Eine musikalische Reise von Wien über Paris nach New York
Wenn »leicht« das Gegenteil von »seicht« ist, dann wird das Neujahrskonzert zu einem musikalischen Fest
Aufgrund einer Entscheidung des Krisenstabs der Stadt Jena können zurzeit leider keine Konzerte der Jenaer Philharmonie im Volkshaus stattfinden. Das betraf auch die Konzerte zum Jahreswechsel. Sehr schade, denn sie hätten dem Jenaer Publikum Freude bringen und ein Zeichen der Ermutigung setzen können.
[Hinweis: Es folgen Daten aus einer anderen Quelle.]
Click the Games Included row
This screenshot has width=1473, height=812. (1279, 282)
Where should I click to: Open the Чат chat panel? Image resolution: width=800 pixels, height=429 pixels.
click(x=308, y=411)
Live und mit den üblichen strengen Sicherheitsvorkehrungen fanden die Neujahrskonzerte am 2. Januar im Kulturhaus Weißenfels und am 6. Januar im Arnstädter Theater im Schlossgarten vor begeistertem Publikum statt. Das ist Grund genug, einmal zu sagen, dass das Jenaer Philharmonische Orchester auch außerhalb Jenas, gleichsam als Reiseorchester, in kleineren Städten in Thüringen und Sachsen-Anhalt regelmäßig für gute und gut besuchte Konzerte sorgt. So auch in Weißenfels und Arnstadt. In beiden Städten war die Programmfolge identisch, in beiden Städten wurden die Jenaer Philharmonie, ihr Chefdirigent Simon Gaudenz und ihr ARTIST IN RESIDENCE Benjamin Appl stürmisch gefeiert; vielleicht brauchte das Publikum in Weißenfels etwas länger, um „warm“ zu werden, vielleicht kam die fast kammertheatralische Situation in Arnstadt den Jenaer Mitwirkenden entgegen, und es gelang ihnen schneller, mit musikalischem Witz und Esprit zu agieren. Sie wirkten etwas entspannter und cooler als in Weißenfels.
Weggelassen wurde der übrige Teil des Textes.